* [ENTRIES PROVIDED]
⁂

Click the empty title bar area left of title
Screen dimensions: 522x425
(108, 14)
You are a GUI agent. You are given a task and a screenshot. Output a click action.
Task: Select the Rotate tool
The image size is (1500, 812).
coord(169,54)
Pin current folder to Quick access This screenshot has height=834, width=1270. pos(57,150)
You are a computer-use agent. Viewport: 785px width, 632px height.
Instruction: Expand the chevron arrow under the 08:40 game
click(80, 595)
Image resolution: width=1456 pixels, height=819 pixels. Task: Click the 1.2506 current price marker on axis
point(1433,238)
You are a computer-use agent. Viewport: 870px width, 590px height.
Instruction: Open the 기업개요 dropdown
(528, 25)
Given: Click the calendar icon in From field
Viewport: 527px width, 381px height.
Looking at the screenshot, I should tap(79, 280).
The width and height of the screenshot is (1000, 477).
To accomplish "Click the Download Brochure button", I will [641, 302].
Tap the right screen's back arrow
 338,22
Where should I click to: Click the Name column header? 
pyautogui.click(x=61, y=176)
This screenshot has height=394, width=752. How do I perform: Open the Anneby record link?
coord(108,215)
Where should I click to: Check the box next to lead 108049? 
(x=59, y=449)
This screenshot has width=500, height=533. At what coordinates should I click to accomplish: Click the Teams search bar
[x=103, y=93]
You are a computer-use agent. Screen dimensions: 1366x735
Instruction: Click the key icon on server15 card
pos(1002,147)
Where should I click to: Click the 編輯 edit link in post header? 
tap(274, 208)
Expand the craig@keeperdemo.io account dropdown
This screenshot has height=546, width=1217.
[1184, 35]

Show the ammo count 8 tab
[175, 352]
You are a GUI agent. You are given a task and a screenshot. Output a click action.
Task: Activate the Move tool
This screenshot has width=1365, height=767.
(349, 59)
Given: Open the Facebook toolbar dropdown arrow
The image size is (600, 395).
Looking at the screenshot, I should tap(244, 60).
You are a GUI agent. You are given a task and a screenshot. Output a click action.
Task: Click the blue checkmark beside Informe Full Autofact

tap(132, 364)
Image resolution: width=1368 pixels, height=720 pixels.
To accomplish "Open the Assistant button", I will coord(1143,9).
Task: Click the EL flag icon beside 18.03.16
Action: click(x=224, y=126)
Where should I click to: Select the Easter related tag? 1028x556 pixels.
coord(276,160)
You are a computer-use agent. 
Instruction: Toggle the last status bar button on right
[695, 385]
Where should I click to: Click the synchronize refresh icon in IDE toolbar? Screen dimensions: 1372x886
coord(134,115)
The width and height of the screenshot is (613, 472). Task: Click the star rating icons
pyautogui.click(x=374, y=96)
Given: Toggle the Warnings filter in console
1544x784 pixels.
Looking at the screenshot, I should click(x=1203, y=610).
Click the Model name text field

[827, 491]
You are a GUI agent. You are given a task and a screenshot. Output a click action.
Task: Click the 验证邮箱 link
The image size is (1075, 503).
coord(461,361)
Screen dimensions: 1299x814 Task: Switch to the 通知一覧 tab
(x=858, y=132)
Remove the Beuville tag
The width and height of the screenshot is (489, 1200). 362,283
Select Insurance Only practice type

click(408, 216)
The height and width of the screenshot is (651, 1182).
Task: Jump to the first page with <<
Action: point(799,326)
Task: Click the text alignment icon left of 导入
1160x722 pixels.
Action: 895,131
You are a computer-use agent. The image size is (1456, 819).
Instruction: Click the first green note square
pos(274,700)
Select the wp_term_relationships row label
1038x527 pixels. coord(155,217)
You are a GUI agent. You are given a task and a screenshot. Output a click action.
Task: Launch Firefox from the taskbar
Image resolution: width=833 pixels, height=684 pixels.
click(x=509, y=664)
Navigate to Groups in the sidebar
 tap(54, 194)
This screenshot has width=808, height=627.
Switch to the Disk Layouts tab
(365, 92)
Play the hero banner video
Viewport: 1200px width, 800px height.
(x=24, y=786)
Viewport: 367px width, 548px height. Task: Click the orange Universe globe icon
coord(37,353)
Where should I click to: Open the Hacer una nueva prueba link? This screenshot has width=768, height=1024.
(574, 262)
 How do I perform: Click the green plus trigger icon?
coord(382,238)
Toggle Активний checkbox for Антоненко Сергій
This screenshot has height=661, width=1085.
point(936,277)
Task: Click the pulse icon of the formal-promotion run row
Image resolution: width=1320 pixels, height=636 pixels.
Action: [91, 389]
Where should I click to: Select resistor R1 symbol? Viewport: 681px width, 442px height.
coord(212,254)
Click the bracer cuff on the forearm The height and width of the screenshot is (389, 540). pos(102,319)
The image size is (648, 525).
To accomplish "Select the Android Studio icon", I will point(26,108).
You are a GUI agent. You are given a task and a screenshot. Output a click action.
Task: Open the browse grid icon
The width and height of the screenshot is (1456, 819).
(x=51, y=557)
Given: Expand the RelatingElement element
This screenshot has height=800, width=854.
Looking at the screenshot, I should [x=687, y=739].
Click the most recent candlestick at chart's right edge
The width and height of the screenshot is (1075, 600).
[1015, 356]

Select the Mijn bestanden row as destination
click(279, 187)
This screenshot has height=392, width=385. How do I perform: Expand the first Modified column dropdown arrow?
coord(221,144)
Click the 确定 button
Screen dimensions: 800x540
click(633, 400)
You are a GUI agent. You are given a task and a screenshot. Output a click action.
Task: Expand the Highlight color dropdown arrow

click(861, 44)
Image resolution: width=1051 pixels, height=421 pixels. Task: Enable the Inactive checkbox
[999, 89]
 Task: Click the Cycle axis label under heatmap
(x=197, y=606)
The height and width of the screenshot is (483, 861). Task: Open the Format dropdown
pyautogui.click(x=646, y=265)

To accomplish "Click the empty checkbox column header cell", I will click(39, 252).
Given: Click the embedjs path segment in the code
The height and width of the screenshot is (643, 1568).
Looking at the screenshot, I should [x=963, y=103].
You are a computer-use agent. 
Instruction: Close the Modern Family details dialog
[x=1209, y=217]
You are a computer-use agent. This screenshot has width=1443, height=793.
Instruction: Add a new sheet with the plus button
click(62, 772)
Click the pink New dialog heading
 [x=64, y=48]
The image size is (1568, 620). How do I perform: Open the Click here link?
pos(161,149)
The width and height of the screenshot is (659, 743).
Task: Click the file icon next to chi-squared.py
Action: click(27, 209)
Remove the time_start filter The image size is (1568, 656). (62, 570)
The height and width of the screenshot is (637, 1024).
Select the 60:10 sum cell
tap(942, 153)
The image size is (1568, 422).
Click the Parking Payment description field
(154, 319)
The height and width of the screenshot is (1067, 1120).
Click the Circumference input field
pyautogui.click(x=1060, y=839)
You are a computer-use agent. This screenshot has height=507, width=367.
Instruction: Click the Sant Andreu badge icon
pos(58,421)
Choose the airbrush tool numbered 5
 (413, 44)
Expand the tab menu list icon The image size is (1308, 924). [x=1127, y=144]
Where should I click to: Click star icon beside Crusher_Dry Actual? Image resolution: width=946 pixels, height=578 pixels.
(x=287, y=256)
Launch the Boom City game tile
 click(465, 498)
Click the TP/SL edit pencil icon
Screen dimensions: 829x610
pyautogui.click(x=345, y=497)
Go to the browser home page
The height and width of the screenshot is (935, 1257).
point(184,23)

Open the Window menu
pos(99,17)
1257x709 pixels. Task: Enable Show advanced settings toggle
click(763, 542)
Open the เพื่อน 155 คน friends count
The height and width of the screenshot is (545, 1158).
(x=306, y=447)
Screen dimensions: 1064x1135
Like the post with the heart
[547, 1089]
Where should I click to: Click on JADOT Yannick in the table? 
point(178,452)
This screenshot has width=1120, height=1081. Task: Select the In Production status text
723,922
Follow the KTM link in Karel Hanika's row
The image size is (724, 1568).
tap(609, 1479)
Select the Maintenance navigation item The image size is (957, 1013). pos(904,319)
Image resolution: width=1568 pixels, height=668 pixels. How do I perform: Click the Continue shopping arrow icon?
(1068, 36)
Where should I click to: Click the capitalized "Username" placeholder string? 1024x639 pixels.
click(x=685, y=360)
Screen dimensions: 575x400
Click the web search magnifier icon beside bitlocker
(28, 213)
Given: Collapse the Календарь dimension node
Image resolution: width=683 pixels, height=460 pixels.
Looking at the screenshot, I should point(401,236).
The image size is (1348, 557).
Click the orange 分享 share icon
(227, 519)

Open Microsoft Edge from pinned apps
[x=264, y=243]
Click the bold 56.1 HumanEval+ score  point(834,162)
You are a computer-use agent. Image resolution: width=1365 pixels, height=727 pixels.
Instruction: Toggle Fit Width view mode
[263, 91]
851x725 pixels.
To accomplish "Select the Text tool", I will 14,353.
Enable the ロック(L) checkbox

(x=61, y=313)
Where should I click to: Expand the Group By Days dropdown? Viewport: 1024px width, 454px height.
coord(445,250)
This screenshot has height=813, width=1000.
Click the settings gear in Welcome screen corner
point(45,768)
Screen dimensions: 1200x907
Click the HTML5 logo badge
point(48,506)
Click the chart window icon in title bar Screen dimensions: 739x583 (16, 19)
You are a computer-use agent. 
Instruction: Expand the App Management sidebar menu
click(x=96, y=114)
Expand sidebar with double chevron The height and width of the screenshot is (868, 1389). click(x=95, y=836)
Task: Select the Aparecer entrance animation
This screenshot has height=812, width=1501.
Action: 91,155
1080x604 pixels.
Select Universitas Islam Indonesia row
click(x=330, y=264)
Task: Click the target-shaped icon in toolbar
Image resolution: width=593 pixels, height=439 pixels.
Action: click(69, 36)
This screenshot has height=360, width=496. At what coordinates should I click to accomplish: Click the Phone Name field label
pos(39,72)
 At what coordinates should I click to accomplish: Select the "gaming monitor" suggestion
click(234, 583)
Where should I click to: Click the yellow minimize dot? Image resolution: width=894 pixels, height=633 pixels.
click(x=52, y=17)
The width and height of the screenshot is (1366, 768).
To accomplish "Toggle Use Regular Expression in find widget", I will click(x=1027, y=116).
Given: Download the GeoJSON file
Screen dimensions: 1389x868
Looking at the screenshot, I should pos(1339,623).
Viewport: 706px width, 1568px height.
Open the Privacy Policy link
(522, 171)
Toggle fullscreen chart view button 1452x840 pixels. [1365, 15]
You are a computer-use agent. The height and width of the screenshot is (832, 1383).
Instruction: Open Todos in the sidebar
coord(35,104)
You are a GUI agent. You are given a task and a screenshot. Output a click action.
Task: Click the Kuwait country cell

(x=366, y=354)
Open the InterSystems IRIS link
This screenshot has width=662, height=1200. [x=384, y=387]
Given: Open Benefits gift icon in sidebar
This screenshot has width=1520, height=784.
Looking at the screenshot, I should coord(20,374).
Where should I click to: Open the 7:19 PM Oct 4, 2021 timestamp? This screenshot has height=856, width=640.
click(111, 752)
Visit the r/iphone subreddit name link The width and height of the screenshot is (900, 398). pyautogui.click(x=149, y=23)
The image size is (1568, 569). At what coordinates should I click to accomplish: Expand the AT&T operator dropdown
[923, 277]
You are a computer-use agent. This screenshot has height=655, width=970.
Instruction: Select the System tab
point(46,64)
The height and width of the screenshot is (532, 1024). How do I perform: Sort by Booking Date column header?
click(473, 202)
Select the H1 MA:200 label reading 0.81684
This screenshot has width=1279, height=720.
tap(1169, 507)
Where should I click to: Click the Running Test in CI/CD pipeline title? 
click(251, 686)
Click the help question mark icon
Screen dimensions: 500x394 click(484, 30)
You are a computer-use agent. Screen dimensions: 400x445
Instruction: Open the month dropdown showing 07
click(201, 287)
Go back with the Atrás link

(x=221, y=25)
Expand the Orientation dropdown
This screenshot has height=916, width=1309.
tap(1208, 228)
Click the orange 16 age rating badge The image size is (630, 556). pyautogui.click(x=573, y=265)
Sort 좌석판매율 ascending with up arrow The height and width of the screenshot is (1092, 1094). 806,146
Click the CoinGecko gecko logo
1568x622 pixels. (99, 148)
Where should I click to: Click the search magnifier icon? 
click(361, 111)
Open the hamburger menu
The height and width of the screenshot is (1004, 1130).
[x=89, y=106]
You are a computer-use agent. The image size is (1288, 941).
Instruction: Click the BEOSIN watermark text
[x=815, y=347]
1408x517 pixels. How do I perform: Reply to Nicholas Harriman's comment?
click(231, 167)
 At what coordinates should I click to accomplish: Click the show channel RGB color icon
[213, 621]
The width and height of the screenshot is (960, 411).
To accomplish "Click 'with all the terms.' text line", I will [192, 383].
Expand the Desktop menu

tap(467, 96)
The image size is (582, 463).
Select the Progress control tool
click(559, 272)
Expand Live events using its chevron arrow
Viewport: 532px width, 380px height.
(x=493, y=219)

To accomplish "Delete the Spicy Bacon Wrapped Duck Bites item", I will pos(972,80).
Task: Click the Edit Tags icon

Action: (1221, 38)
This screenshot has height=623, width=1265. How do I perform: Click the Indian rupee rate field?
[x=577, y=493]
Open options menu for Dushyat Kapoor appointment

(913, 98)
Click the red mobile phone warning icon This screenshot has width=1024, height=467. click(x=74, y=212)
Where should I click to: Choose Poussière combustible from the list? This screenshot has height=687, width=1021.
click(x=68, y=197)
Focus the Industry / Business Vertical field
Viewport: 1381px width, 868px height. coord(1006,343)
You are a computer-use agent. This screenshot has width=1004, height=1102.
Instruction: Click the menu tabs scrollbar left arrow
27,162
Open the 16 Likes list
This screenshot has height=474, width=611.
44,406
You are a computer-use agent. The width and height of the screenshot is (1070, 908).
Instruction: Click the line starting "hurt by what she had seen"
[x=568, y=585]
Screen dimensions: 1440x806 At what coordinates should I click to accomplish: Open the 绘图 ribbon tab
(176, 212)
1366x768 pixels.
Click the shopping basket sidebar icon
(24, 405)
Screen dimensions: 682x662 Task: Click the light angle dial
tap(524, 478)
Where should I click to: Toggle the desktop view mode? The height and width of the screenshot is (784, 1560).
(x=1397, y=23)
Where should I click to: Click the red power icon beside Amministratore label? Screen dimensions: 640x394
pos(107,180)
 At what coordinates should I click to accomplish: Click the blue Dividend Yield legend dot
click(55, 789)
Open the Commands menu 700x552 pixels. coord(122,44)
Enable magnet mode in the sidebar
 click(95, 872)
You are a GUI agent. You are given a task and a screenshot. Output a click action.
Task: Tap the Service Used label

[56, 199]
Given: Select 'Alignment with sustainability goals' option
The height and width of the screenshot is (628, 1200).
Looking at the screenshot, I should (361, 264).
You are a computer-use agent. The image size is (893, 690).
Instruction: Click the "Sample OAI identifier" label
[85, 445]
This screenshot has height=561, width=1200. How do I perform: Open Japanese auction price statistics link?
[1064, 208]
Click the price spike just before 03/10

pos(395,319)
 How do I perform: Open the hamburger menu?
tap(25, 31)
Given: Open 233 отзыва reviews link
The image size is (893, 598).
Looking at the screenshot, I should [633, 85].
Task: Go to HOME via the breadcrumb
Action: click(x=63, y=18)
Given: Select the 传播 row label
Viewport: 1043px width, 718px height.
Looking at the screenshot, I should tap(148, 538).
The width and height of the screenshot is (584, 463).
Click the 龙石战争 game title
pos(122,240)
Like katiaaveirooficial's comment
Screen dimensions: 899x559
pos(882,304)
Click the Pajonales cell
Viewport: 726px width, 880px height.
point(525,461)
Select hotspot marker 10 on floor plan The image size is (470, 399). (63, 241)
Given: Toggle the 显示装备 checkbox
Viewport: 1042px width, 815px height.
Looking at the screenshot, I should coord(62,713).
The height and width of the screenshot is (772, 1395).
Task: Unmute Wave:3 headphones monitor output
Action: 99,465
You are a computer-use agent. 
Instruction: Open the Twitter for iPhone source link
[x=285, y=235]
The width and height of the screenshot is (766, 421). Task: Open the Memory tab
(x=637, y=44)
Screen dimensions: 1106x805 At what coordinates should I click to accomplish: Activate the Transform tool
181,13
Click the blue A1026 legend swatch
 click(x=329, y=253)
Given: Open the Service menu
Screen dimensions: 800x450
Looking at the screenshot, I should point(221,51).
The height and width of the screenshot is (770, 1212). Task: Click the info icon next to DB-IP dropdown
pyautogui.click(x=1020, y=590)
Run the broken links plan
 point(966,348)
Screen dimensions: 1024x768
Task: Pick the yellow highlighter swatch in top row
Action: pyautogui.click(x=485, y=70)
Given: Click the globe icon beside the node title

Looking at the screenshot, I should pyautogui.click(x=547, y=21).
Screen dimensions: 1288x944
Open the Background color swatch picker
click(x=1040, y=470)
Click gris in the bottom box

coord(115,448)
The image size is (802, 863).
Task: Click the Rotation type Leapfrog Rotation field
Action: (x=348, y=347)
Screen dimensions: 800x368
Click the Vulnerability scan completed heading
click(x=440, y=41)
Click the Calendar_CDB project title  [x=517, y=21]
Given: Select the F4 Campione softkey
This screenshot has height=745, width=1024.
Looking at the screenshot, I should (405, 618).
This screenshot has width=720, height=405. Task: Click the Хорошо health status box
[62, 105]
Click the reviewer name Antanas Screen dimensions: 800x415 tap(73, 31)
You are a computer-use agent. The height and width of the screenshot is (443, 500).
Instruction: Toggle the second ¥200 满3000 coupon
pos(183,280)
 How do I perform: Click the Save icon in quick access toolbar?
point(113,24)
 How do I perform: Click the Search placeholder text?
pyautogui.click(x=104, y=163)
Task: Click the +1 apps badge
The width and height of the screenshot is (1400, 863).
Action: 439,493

⁂

* [PROBLEM DETAILS] Output the lines above exactly, but only those between the line holding "Instruction: Add a" and the line holding "Expand the tab", inclusive.

* [WRITTEN RESPONSE]
Instruction: Add a new sheet with the plus button
click(62, 772)
Click the pink New dialog heading
 [x=64, y=48]
The image size is (1568, 620). How do I perform: Open the Click here link?
pos(161,149)
The width and height of the screenshot is (659, 743).
Task: Click the file icon next to chi-squared.py
Action: click(27, 209)
Remove the time_start filter The image size is (1568, 656). (62, 570)
The height and width of the screenshot is (637, 1024).
Select the 60:10 sum cell
tap(942, 153)
The image size is (1568, 422).
Click the Parking Payment description field
(154, 319)
The height and width of the screenshot is (1067, 1120).
Click the Circumference input field
pyautogui.click(x=1060, y=839)
You are a computer-use agent. This screenshot has height=507, width=367.
Instruction: Click the Sant Andreu badge icon
pos(58,421)
Choose the airbrush tool numbered 5
 (413, 44)
Expand the tab menu list icon The image size is (1308, 924). [x=1127, y=144]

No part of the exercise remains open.